» TEXTAUSZUG:
"""

Reaktionen auf geplantes GKV-Finanzstabilisierungsgesetz

"Unverständnis und Enttäuschung"

pr
Ärzte, Kassen und Pharmabranche – sie alle empören sich über den geplanten Entwurf zum GKV-Finanzstabilisierungsgesetz (GKV-FinStG). Den Ärzten ist vor allem der Wegfall der Neupatientenregelung ein Dorn im Auge.

Aufs Schärfste kritisierten die Kassenärztliche Bundesvereinigung (KBV), die Kassenärztlichen Vereinigungen und die in der Konzertierten Aktion der KBV vertretenen Berufsverbände die im Entwurf zum GKV-Finanzstabilisierungsgesetz vorgesehene Aufhebung der Neupatientenregelung im Terminservice- und Versorgungsgesetz (TSVG). Mit einer gemeinsamen Resolution reagierten sie anlässlich der gestrigen Experten- und Verbändeanhörung zum GKV-FinStG im Bundesgesundheitsministerium. Die Pläne lösen in der niedergelassenen Ärzteschaft Unverständnis und tiefe Enttäuschung über die Unzuverlässigkeit der Politik aus, heißt es darin.

Ein vom heutigen Bundesgesundheitsminister Karl Lauterbach (SPD) vor wenigen Jahren als Abgeordneter vorangetriebenes Gesetz solle nun in Teilen wieder zurückgedreht werden. Und das mit dem gleichzeitigen Versprechen an die Patienten, es gäbe keine Leistungskürzung, argumentieren die Ärzteverteter. Mit dem Inkrafttreten des TSVG hätten die Ärztinnen und Ärzte – im Vertrauen auf den Bestand dieser Regelungen – die Abläufe in den Praxen umgestellt. Der angekündigte Wegfall der Neupatientenregelung würde nicht ohne massive Folgen – wie etwa längere Wartezeiten auf Termine – bleiben.

"Strukturelle Reformen sucht man vergebens"

Aus Sicht der Verbände der Krankenkassen handelt es sich bei dem Entwurf um einen Flickenteppich von Maßnahmen, die einzig und allein das Ziel hätten, die Finanzierungslücke 2023 in Höhe von 17 Milliarden Euro kurzfristig und notdürftig zu stopfen. Strukturelle Reformen suche man vergebens, kritisierten die Kassen. Dabei werde in Kauf genommen, dass die Beitragszahler – Versicherte und Arbeitgeber – nun die Zeche zahlen sollen für eine verfehlte Politik der Vorgängerregierungen, welche die Leistungsausgaben durch teure Gesundheitsgesetzgebung in die Höhe getrieben hätten.

Von 17 Milliarden Euro sollen allein mehr als 11 Milliarden Euro die Beitragszahler tragen, sei es in Form von Beitragssatzerhöhungen - oder indem nochmals auf die Reserven des Gesundheitsfonds oder die Rücklagen der Krankenkassen zurückgegriffen werde, beziehungsweise die Krankenkassen sich sogar verschulden sollten. Langfristige Planungen oder die Möglichkeit für Investitionen würden auf diese Weise massiv eingeschränkt.

"""

» DATEN ZUR PRÜFUNG:
"""

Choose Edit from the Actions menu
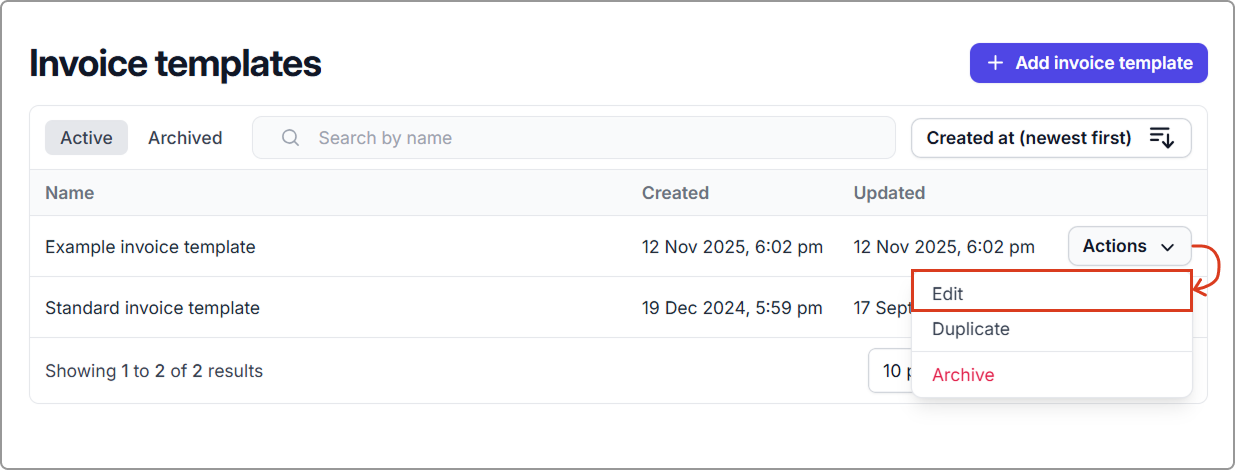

"""
"""

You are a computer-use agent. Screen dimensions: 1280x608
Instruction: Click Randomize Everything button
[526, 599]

"""
"""

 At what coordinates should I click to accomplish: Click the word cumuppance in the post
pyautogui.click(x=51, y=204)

"""

» AUFGABE A:
Stimmen die Aussagen (i) bis (iii) mit dem Textauszug zum GKV-Finanzstabilisierungsgesetz überein? Antworte jeweils mit Ja oder Nein und zitiere die entscheidenden Worte des Textauszugs wörtlich. (i) Die Krankenkassen beziffern die Finanzierungslücke für 2023 auf 17 Milliarden Euro. (ii) Die Beitragszahler sollen weniger als die Hälfte der 17 Milliarden Euro tragen. (iii) Die gemeinsame Resolution der Ärztevertreter entstand anlässlich einer Anhörung im Bundesgesundheitsministerium.
» AUFGABE B:
Welche Folge des Wegfalls der Neupatientenregelung nennen die Ärztevertreter im Textauszug zum GKV-Finanzstabilisierungsgesetz als Beispiel?
» AUFGABE C:
Führe den Textauszug zum GKV-Finanzstabilisierungsgesetz im Anschluss an seinen letzten Satz fort.
Die Daten werden für die Bearbeitung nicht gebraucht.

» LÖSUNG A:
(i) Ja: „die Finanzierungslücke 2023 in Höhe von 17 Milliarden Euro“
(ii) Nein: „Von 17 Milliarden Euro sollen allein mehr als 11 Milliarden Euro die Beitragszahler tragen“
(iii) Ja: „anlässlich der gestrigen Experten- und Verbändeanhörung zum GKV-FinStG im Bundesgesundheitsministerium“

» LÖSUNG B:
Längere Wartezeiten auf Termine.

» LÖSUNG C:
Für völlig absurd halten die Kassen auch den Vorschlag, den Gesundheitsfonds zu verpflichten, ein Darlehen in Höhe von einer Milliarde Euro aufzunehmen und dieses bis spätestens 2026 von Krankenkassen wieder zurückzahlen zu lassen. Dies sei eine Finanzierung auf Pump und habe mit einer nachhaltigen und verlässlichen Finanzierung nichts mehr zu tun. Mit der einmaligen Schließung der Finanzlücke 2023 sei laut der Kassenverbände kein Problem der Zukunft gelöst. Hinzu kämen weitere Unwägbarkeiten wie die Inflation und steigende Energiepreise. Damit drohten 2024 erneut Beitragssatzerhöhungen.

"Zwang zur Sanierungshilfe wirkt willkürlich"

Erneut verwies die Pharma-Industrie darauf, dass sie die Defizite der gesetzlichen Krankenversicherung nicht verursacht habe. Ihr Anteil an den Gesamtausgaben habe im letzten Jahrzehnt stabil bei 16 Prozent gelegen. Der Versuch, sie dennoch in eine Sanierungshilfe zu zwingen, wirke nach wie vor willkürlich, erklärte der Präsident des Verbandes Forschender Arzneimittelhersteller (vfa), Han Steutel. Vor allem das Bestreben, aus Geldnot im Vorbeigehen das Arzneimittelmarktneuordnungsgesetz (AMNOG) zu einer Art Mautsystem für innovative Arzneimittel umzubauen, sei hochriskant, sagte Steutel.

Sogar Arzneimittel mit Zusatznutzen sollten jetzt unter Umständen zusätzlich rabattiert werden. Und Arzneimittelkombinationen würden gleich mit einem pauschalen Strafabschlag belegt. Mit diesem Gesetzentwurf riskiere Lauterbach Marktrücknahmen von Arzneimitteln, die sich genauso wie Leistungskürzungen auswirken würden.